Hamid, emigrato dal Marocco a Torino con la famiglia 15 anni fa, era piombato nel tunnel del crack. Dopo essere stato più volte in carcere negli ultimi sei anni, la scorsa primavera era stato portato in Albania, nel Cpr di Gijader. Un mese e tre giorni che l’uomo aveva definito infernali, parlando con il suo legale. Liberato e tornato a Torino, Badoui è stato arrestato 48 ore dopo in corso Giulio Cesare. Aveva fatto chiamare lui la polizia, convinto di avere subito una truffa. Ma l’arresto l’uomo, molto agitato anche per via della droga che aveva assunto, ha opposto resistenza. C’è stata una colluttazione in cui sono rimasti tutti leggermente feriti. Ma, così viene segnalato nell’esposto, “gli agenti sono andati a farsi refertare in ospedale subito, Hamid è, invece, stato lasciato solo nella camera di sicurezza per oltre dieci ore”. Badoui viene arrestato il 17 maggio alle 14. E alle 3 e 43 di notte entra in carcere. “È stato visitato soltanto alle 4 e 20 di notte”, precisa la denuncia dell’avvocato Motta, che aggiunge: “Non gli viene prescritta alcuna visita psichiatrica”. Il “rischio suicidario” era stato definito “basso”.
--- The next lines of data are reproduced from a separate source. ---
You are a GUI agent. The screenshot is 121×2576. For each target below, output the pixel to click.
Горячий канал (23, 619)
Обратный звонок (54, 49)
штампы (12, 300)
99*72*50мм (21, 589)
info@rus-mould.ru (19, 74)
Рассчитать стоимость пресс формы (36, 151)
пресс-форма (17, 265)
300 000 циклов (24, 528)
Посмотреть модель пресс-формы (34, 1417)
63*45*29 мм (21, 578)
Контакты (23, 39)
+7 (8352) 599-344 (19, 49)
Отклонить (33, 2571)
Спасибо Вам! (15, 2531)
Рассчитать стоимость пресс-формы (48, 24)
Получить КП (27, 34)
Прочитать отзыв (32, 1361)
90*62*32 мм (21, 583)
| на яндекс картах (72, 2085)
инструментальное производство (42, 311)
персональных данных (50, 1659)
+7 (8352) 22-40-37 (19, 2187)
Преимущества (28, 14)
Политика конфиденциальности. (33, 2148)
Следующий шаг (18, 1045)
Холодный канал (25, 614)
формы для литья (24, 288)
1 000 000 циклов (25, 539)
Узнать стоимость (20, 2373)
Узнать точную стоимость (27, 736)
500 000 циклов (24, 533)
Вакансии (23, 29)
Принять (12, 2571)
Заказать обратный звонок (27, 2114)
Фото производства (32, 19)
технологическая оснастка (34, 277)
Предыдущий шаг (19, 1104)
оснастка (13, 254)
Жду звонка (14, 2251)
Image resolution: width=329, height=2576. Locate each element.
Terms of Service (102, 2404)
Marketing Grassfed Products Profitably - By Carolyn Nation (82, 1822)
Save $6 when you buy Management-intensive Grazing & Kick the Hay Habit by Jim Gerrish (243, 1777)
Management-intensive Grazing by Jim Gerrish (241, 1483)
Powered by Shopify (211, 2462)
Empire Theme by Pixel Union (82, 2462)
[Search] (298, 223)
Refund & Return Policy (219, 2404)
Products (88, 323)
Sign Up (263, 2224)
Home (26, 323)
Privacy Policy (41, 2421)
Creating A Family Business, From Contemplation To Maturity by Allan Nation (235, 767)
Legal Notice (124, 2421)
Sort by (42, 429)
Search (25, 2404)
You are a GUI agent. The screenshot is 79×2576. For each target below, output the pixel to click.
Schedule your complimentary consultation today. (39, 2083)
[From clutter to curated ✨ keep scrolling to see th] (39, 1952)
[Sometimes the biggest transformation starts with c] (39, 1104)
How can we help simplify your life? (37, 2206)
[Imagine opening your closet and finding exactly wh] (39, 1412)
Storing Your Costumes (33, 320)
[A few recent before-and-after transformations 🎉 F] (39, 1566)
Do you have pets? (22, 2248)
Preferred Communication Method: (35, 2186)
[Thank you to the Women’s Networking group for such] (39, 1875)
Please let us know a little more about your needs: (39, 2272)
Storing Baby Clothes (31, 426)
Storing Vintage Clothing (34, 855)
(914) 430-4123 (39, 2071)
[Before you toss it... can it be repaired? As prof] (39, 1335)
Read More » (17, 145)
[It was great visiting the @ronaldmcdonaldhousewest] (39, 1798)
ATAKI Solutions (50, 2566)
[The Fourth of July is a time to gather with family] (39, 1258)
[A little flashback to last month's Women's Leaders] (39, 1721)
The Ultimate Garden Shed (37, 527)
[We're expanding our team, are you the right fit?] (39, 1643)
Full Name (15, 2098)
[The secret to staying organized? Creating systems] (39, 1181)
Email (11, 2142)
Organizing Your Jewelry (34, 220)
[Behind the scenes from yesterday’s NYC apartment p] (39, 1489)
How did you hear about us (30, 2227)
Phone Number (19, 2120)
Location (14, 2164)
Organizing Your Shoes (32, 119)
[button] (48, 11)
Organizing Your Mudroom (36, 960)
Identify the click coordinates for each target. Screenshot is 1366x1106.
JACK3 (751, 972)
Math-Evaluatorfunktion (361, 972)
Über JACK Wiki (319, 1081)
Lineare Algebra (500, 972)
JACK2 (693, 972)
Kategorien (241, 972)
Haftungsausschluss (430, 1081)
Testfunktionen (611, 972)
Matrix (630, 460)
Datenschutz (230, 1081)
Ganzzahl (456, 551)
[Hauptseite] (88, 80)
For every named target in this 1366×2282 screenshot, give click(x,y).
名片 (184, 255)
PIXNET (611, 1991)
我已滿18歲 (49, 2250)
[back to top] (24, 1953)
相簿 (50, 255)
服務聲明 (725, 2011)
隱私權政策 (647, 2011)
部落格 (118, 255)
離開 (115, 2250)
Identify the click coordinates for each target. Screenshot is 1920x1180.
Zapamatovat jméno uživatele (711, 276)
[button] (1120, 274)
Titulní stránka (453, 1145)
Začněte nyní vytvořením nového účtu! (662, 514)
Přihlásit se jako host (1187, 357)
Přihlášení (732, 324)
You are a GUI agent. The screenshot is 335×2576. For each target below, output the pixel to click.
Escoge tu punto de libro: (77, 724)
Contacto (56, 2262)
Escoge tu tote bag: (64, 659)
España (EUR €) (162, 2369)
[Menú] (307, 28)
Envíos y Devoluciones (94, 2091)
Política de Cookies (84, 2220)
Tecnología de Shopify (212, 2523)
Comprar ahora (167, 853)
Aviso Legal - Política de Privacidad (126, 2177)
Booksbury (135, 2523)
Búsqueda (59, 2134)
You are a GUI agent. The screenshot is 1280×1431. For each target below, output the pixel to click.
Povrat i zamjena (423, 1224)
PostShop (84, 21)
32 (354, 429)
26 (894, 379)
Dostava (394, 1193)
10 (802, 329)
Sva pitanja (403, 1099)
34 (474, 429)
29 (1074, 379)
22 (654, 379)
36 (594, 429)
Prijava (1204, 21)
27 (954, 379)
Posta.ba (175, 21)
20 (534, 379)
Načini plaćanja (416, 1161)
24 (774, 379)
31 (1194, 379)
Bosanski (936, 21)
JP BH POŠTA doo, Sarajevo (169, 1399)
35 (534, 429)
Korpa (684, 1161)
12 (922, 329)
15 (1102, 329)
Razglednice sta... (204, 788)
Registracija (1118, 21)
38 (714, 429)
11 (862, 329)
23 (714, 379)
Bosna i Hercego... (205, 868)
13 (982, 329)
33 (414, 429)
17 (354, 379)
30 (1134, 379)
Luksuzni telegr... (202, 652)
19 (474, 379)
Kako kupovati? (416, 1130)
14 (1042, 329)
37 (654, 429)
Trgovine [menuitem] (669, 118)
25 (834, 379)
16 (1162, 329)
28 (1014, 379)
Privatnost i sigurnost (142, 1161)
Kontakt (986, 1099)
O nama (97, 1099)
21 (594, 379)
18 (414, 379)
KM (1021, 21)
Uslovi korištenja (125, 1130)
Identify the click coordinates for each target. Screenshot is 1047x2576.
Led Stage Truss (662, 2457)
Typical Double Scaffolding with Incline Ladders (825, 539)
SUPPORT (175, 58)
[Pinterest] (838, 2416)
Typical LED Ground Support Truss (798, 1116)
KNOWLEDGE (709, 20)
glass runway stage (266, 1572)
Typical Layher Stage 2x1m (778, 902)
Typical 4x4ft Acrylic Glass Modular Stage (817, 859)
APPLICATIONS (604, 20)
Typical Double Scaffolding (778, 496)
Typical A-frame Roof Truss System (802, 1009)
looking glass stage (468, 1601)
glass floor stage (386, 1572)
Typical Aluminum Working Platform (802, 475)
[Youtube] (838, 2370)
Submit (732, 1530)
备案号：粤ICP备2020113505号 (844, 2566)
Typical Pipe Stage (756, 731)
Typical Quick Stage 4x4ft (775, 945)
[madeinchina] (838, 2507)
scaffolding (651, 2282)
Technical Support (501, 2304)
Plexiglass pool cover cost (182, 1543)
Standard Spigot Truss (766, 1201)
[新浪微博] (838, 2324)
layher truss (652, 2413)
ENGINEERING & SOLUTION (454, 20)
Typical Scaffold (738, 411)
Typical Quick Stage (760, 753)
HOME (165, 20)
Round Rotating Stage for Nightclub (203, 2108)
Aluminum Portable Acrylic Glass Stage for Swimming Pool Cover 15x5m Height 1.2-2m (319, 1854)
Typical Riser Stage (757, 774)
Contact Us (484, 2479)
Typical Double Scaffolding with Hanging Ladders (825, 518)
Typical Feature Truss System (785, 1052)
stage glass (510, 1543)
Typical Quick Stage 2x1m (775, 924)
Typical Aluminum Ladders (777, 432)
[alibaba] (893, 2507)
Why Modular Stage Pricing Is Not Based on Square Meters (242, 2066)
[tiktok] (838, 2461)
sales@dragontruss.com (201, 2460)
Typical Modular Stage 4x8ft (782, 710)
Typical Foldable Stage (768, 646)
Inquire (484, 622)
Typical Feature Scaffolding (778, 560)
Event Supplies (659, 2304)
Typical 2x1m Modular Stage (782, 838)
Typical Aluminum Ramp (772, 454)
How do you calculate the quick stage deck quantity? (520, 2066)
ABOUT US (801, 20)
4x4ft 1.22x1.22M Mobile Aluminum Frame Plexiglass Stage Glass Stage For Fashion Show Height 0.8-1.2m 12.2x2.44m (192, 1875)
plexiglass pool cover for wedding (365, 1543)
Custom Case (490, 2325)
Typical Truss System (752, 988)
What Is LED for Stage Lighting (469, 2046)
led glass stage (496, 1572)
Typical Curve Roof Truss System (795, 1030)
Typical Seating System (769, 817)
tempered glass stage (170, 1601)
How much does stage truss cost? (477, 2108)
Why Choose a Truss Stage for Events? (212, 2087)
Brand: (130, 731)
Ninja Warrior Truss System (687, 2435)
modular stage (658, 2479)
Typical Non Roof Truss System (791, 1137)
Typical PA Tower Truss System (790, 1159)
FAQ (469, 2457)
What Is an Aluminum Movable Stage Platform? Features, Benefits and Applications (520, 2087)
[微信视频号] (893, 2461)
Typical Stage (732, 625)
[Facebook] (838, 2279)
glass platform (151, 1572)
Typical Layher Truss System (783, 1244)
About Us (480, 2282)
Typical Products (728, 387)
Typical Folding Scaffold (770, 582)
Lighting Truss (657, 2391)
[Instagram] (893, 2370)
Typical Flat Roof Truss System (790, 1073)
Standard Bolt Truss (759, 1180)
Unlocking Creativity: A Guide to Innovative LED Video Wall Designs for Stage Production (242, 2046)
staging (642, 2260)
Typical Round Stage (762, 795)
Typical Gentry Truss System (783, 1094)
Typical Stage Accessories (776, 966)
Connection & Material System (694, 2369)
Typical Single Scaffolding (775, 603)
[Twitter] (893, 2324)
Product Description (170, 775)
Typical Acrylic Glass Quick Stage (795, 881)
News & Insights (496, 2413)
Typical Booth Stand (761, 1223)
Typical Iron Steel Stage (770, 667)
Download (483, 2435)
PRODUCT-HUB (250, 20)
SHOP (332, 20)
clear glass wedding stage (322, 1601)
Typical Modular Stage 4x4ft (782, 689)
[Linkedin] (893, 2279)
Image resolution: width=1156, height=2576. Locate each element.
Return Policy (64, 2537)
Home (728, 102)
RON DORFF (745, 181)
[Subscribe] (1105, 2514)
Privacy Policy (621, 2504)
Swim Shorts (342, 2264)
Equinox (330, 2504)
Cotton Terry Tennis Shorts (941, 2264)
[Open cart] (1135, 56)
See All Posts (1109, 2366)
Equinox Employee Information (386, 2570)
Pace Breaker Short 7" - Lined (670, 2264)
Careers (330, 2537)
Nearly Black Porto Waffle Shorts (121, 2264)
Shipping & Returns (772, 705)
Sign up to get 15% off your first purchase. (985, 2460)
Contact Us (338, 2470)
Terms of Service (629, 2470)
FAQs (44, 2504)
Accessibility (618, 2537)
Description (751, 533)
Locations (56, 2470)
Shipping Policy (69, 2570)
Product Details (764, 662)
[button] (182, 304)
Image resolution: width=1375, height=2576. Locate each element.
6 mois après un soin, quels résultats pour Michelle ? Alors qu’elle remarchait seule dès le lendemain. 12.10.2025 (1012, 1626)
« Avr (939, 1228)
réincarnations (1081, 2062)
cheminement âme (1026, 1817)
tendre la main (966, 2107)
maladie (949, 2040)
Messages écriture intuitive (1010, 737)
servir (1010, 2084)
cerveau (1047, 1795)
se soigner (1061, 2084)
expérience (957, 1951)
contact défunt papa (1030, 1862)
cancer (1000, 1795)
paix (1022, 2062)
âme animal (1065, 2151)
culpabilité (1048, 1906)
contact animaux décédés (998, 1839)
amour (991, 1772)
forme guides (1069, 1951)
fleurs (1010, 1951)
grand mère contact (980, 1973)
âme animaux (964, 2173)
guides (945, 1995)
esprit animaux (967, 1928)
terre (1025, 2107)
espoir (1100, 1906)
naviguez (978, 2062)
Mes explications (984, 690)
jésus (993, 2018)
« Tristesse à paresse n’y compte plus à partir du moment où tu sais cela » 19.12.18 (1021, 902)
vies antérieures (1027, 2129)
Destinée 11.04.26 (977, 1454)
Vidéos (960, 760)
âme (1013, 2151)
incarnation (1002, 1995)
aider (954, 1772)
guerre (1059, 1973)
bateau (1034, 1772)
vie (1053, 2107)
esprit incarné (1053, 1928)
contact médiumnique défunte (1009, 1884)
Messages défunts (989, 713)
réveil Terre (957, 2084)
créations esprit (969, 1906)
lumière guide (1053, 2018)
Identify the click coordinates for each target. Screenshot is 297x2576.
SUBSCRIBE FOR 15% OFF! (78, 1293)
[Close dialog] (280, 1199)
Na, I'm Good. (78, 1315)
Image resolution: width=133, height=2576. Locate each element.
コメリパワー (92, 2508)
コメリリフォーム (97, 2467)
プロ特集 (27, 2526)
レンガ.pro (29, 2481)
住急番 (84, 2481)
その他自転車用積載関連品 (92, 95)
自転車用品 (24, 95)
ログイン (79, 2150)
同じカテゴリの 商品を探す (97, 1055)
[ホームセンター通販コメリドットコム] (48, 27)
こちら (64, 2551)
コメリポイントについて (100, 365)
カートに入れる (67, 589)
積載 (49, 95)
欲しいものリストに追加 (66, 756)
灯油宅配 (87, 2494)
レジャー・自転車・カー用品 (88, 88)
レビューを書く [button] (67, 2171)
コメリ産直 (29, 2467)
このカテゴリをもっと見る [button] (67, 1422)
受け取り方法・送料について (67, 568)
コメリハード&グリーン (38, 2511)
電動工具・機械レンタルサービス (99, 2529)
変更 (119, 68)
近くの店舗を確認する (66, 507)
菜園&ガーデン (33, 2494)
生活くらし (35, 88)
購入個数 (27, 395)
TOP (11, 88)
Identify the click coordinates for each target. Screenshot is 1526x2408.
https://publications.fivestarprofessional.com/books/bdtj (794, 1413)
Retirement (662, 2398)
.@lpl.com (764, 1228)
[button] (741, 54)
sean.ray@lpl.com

Poche ore dopo, alle 6.07 del mattino, Badoui si impicca con un laccio della scarpa. L’autopsia, svolta dal medico legale Camilla Bonci, conferma che la causa del decesso è l’asfissia determinata dall’impiccagione. Le altre lesioni sul corpo sono “superficiali e dalle dimensioni contenute” e, in ogni caso, “non hanno avuto alcuna incidenza causale né concausale nel determinismo del decesso”. Resta il fatto, sottolinea Zahira Badoui, che nessuno, tra l’arresto e il suicidio, si sarebbe preoccupato di curare l’uomo “né dal punto di vista fisico né psicologico”. La donna chiede alla magistratura di indagare anche sulla procedura adottata durante l’arresto: “Era facoltativo - c’è scritto nell’esposto - e l’utilizzo della forza degli operanti si evince peraltro dalla relazione autoptica, dove vengono riportare in maniera dettagliata ben 17 escoriazioni ovvero ecchimosi, non ricollegabili a traumi post mortem”. Gli agenti ritengono, invece, di avere agito in maniera corretta. Colpiti dall’arrestato, avrebbero cercato di contenerlo senza usare la forza in maniera sbagliata. Anzi. Sarebbero stati insultati e aggrediti da due passanti, poi denunciate per avere intralciato le operazioni dell’arresto.

La famiglia Badoui insiste: “I poliziotti dopo l’arresto sono andati in ospedale e hanno lasciato Hamid più di dieci ore da solo in una camera di sicurezza. L’arresto era facoltativo. E non doveva andare in carcere. Manca anche il decreto del pm. Hamid poteva stare benissimo ai domiciliari. La sua condizione psicologica, al di là di quella fisica, è stata nettamente sottovalutata. Aveva chiesto aiuto per un’ingiustizia subita e si è trovato, nel giro di pochi minuti, a passare da vittima a indagato. Ed era già molto provato per la detenzione patita presso il cpr in Albania”. “Alla luce di quanto descritto - è la conclusione della denuncia - parrebbe dunque ipotizzabile, più che di istigazione al suicidio, il reato di omicidio colposo, da ascriversi a una catena di negligenze o comportamenti superficiali e omissivi posti in essere da diversi soggetti”, dagli “agenti di polizia intervenuti, al medico di guardia, ai poliziotti penitenziari che, tramite condotte omissive hanno concorso causalmente a cagionare la morte di Hamid”.